Exercise details ▸ Line by line, set down the following material again exactly.

____________________

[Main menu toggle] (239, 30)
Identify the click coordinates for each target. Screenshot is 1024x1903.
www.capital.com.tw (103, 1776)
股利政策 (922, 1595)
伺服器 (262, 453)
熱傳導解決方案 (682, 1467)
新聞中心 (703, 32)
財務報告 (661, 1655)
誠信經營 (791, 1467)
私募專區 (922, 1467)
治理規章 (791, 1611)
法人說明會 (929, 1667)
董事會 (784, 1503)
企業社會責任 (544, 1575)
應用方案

____________________

Solution for this exercise ▸
[Main menu toggle] (239, 30)
Identify the click coordinates for each target. Screenshot is 1024x1903.
www.capital.com.tw (103, 1776)
股利政策 (922, 1595)
伺服器 (262, 453)
熱傳導解決方案 (682, 1467)
新聞中心 (703, 32)
財務報告 (661, 1655)
誠信經營 (791, 1467)
私募專區 (922, 1467)
治理規章 (791, 1611)
法人說明會 (929, 1667)
董事會 (784, 1503)
企業社會責任 (544, 1575)
應用方案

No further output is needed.